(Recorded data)
########

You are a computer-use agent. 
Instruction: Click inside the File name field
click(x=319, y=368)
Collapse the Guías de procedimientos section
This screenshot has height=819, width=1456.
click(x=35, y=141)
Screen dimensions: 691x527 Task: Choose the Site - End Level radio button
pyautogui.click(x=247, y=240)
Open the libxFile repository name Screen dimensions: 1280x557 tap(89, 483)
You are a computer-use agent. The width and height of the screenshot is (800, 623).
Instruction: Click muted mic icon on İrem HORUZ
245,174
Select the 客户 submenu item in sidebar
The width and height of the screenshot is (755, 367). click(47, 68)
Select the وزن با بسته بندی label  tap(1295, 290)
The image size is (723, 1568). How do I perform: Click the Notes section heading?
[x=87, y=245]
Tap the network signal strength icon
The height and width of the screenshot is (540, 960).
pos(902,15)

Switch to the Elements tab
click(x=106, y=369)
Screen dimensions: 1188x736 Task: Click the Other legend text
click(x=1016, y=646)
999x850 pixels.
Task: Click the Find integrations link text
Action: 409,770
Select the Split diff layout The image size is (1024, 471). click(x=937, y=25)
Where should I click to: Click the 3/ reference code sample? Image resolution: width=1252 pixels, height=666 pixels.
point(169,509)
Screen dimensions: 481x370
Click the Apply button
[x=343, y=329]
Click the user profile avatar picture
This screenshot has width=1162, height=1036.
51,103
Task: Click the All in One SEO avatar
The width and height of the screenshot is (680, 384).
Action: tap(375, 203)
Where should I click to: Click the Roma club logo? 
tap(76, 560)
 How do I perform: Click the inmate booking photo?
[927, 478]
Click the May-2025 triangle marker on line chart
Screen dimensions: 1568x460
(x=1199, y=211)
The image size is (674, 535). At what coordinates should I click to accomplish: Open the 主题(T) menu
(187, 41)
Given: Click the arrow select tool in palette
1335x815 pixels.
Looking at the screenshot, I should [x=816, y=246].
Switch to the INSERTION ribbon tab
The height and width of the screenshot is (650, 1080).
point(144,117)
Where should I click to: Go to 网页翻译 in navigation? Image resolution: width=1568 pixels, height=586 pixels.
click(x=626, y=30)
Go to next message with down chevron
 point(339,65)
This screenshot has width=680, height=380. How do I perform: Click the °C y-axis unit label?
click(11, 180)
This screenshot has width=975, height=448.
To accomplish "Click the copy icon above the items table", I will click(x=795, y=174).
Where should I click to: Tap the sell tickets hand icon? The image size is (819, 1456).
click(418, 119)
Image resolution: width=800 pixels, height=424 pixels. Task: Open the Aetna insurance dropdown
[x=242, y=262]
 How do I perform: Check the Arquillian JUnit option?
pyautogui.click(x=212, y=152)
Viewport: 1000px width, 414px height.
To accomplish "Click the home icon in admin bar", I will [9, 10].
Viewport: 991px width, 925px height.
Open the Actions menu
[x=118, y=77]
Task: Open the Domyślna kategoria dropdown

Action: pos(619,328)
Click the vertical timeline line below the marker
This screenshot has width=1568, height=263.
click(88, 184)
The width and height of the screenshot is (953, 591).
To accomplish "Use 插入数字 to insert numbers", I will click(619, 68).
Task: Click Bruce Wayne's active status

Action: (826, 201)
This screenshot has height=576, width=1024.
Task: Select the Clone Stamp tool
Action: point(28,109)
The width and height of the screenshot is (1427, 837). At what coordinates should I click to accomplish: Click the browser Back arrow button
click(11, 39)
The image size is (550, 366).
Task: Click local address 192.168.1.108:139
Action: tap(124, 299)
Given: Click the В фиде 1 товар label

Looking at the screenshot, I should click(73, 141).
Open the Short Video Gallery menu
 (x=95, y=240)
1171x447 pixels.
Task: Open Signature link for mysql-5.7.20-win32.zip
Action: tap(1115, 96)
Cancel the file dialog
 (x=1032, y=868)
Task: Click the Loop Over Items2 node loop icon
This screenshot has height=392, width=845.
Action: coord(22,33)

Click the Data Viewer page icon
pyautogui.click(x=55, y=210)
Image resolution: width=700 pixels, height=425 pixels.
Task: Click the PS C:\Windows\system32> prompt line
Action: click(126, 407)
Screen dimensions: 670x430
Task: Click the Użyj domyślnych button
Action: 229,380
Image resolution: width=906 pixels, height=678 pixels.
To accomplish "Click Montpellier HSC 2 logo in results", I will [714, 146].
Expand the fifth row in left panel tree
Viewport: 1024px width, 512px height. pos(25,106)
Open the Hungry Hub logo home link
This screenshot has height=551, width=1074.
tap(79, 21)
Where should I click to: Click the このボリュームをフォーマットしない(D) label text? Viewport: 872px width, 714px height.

########

• EXERCISE OBJECTIVE: The output should be exactly the lines above from the line containing "Select the Split" to the line containing "Given: Click the arrow select tool in palette", inclusive, with no other lines.

• ANSWER TO THE PROBLEM:
Select the Split diff layout The image size is (1024, 471). click(x=937, y=25)
Where should I click to: Click the 3/ reference code sample? Image resolution: width=1252 pixels, height=666 pixels.
point(169,509)
Screen dimensions: 481x370
Click the Apply button
[x=343, y=329]
Click the user profile avatar picture
This screenshot has width=1162, height=1036.
51,103
Task: Click the All in One SEO avatar
The width and height of the screenshot is (680, 384).
Action: tap(375, 203)
Where should I click to: Click the Roma club logo? 
tap(76, 560)
 How do I perform: Click the inmate booking photo?
[927, 478]
Click the May-2025 triangle marker on line chart
Screen dimensions: 1568x460
(x=1199, y=211)
The image size is (674, 535). At what coordinates should I click to accomplish: Open the 主题(T) menu
(187, 41)
Given: Click the arrow select tool in palette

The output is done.